Exercise prompt. Copy all of the records exactly.

[[ Data to examine, beginning ]]

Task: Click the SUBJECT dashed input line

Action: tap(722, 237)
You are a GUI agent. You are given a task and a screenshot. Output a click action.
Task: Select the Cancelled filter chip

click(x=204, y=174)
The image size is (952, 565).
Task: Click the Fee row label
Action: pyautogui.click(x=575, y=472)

[[ Data to examine, end ]]

Task solution.
Task: Click the SUBJECT dashed input line

Action: tap(722, 237)
You are a GUI agent. You are given a task and a screenshot. Output a click action.
Task: Select the Cancelled filter chip

click(x=204, y=174)
The image size is (952, 565).
Task: Click the Fee row label
Action: pyautogui.click(x=575, y=472)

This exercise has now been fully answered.